● WORK REQUIRED:
Copy out each line below containing "Given".

Pixel coordinate grounding data:
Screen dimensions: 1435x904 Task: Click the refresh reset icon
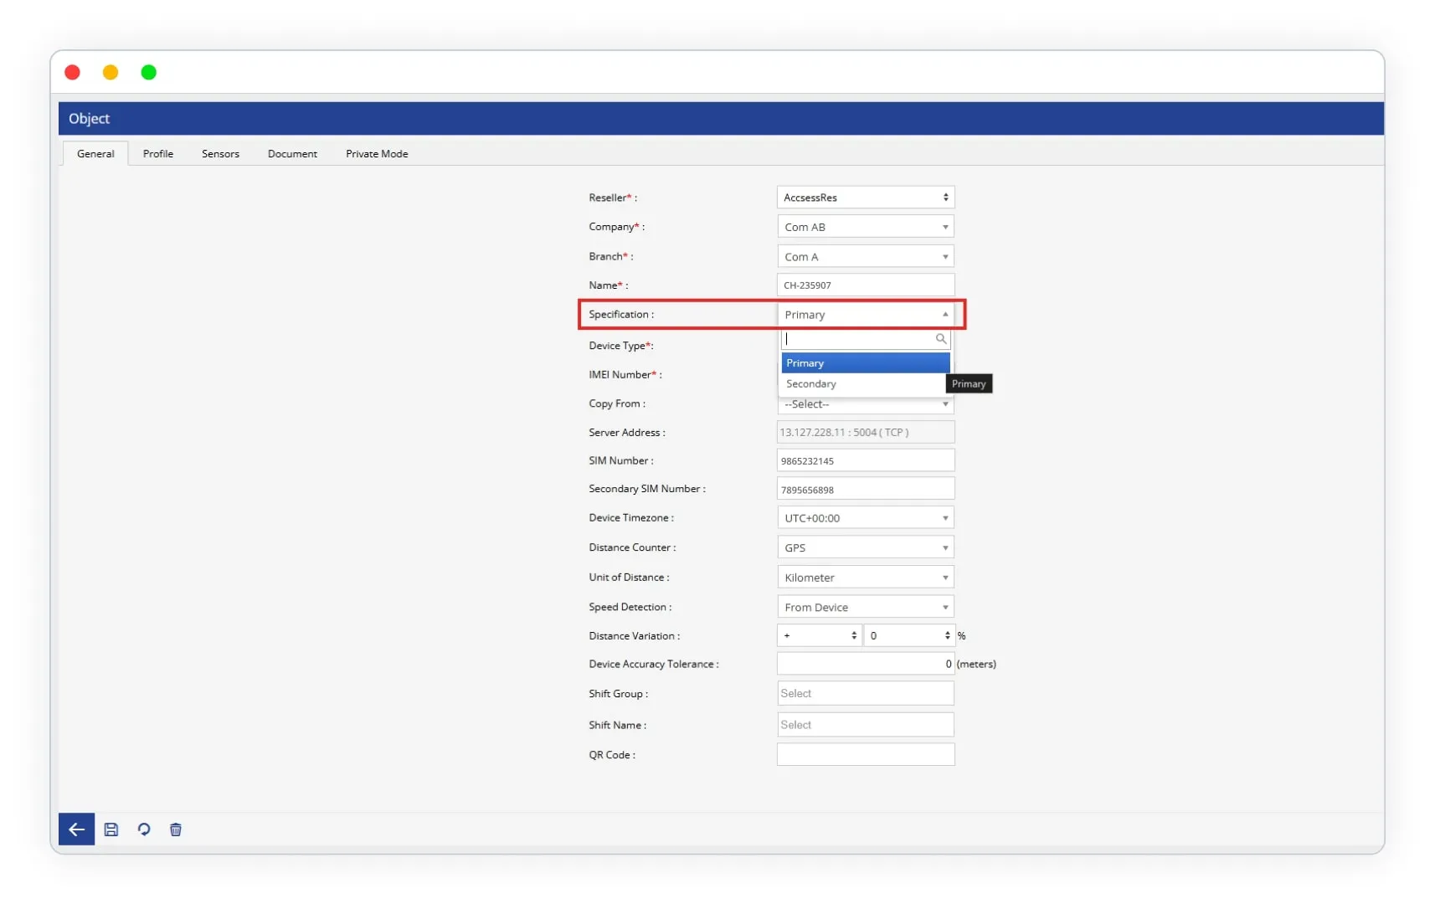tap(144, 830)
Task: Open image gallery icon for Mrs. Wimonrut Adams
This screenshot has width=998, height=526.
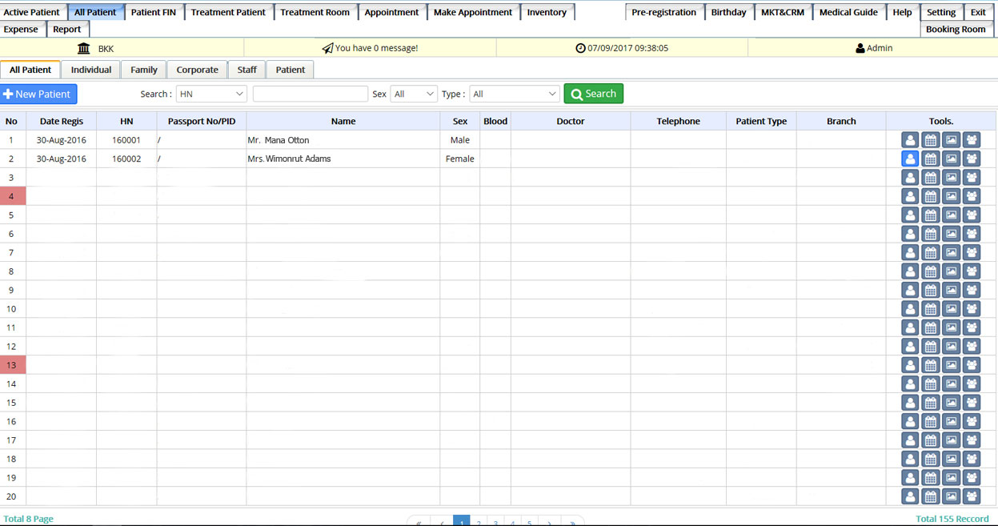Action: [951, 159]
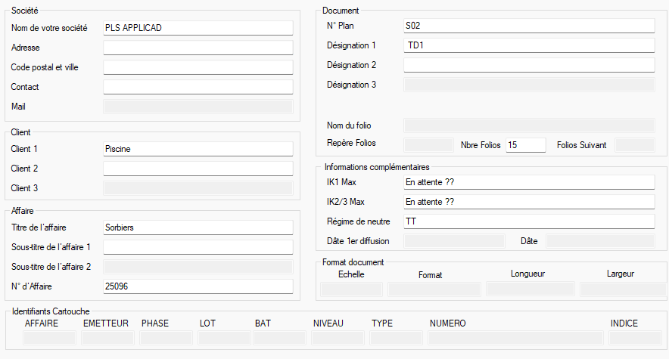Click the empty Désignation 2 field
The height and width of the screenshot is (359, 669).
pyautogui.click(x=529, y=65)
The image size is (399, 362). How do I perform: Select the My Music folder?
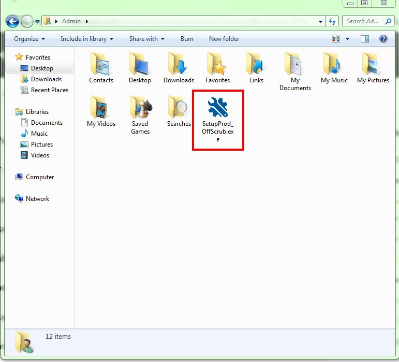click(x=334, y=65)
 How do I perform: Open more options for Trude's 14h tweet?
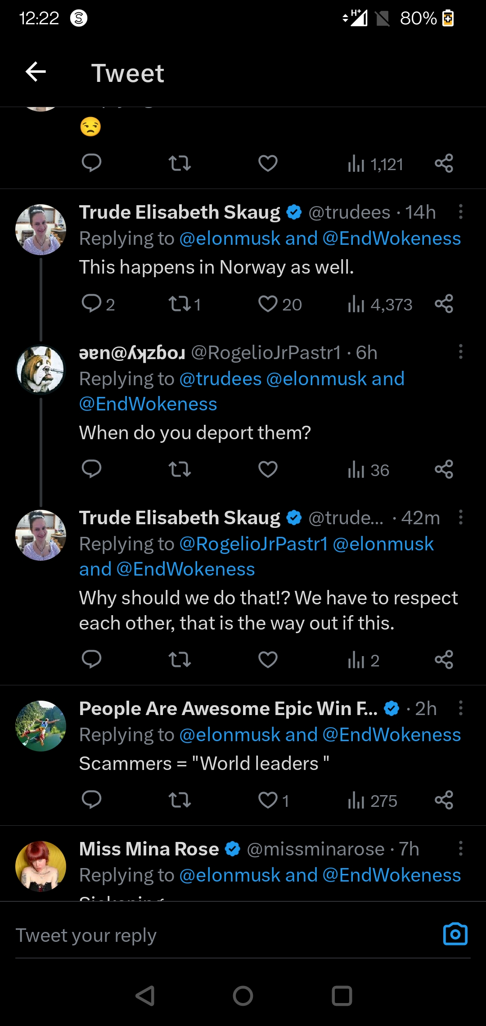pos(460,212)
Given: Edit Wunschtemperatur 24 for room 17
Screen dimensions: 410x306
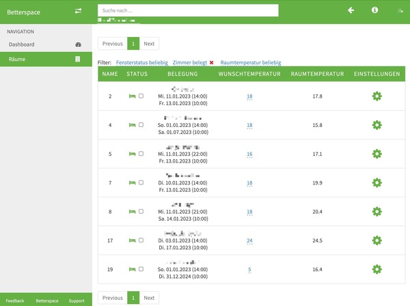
--
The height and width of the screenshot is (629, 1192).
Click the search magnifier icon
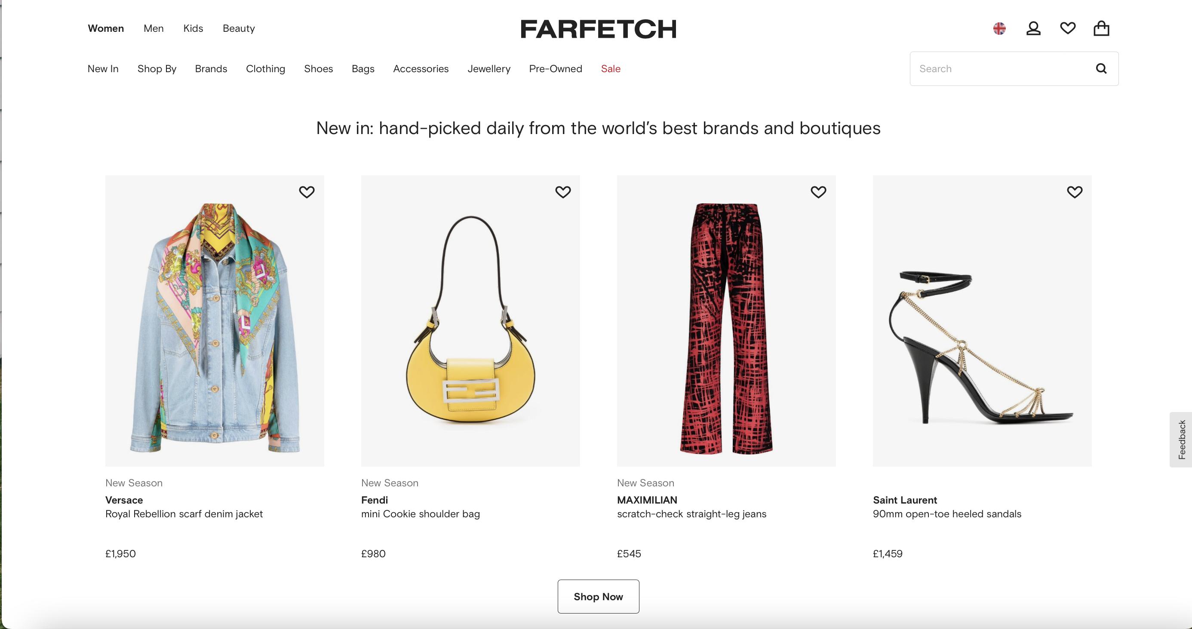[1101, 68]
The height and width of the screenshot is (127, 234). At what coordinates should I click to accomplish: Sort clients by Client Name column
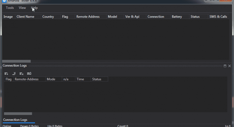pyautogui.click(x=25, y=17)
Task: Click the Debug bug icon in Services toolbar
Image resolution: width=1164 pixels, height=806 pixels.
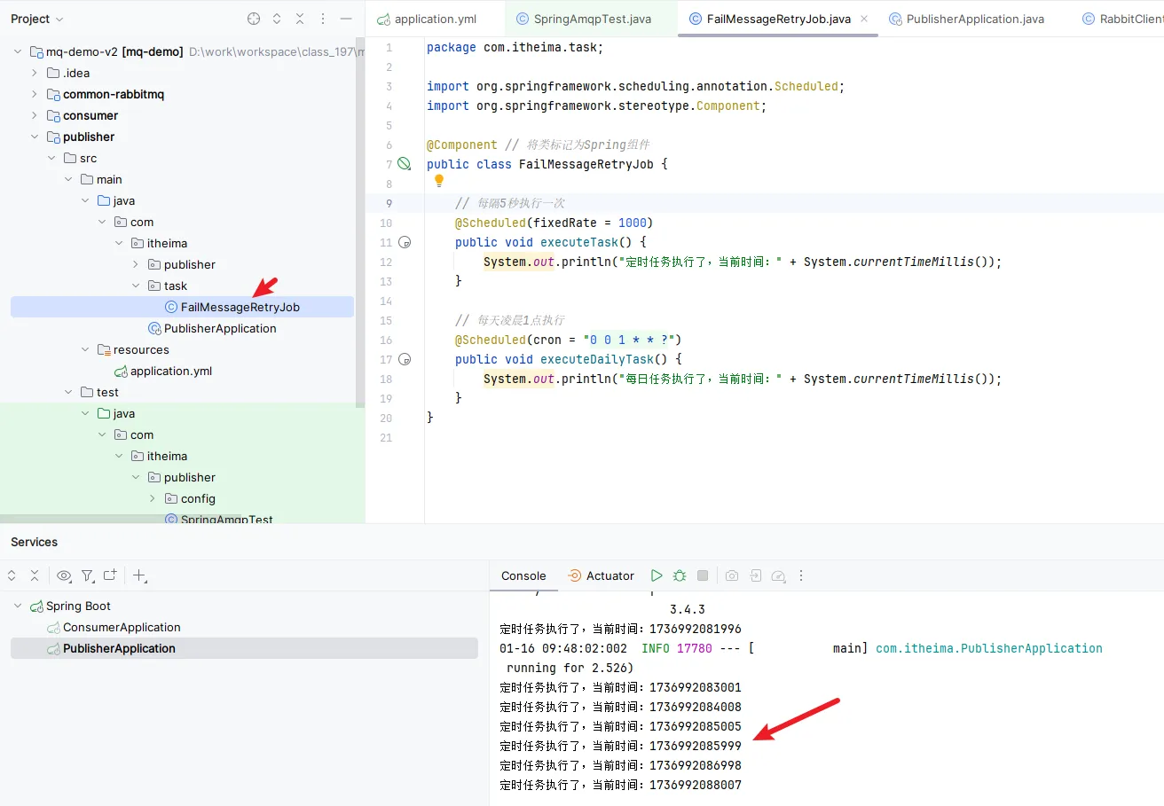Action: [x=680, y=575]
...
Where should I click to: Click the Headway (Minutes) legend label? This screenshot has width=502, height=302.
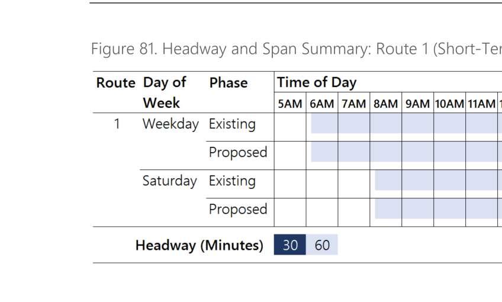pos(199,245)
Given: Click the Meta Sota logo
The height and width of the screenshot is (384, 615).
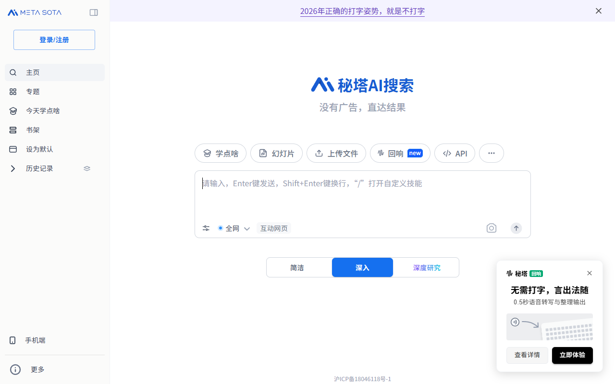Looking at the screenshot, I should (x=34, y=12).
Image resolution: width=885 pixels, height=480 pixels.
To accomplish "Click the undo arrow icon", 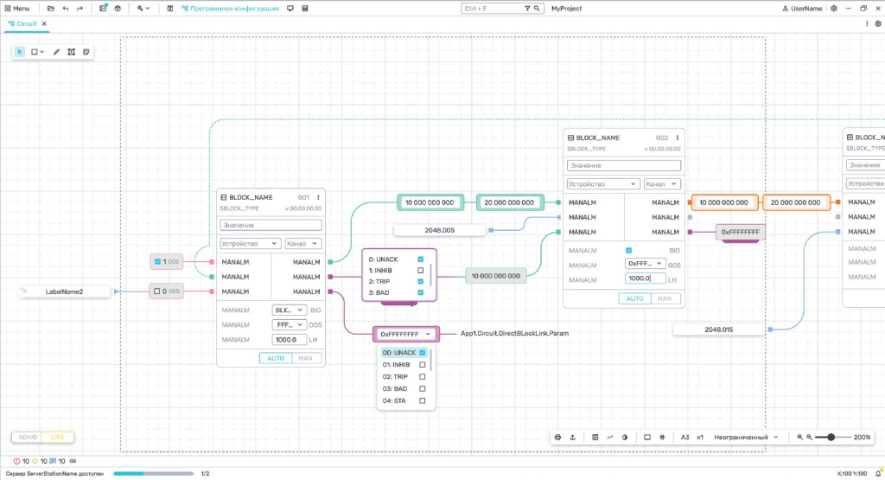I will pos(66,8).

● ANSWER TO THE PROBLEM:
Given: Edit Wunschtemperatur 24 for room 17
Given: Click the Meta Sota logo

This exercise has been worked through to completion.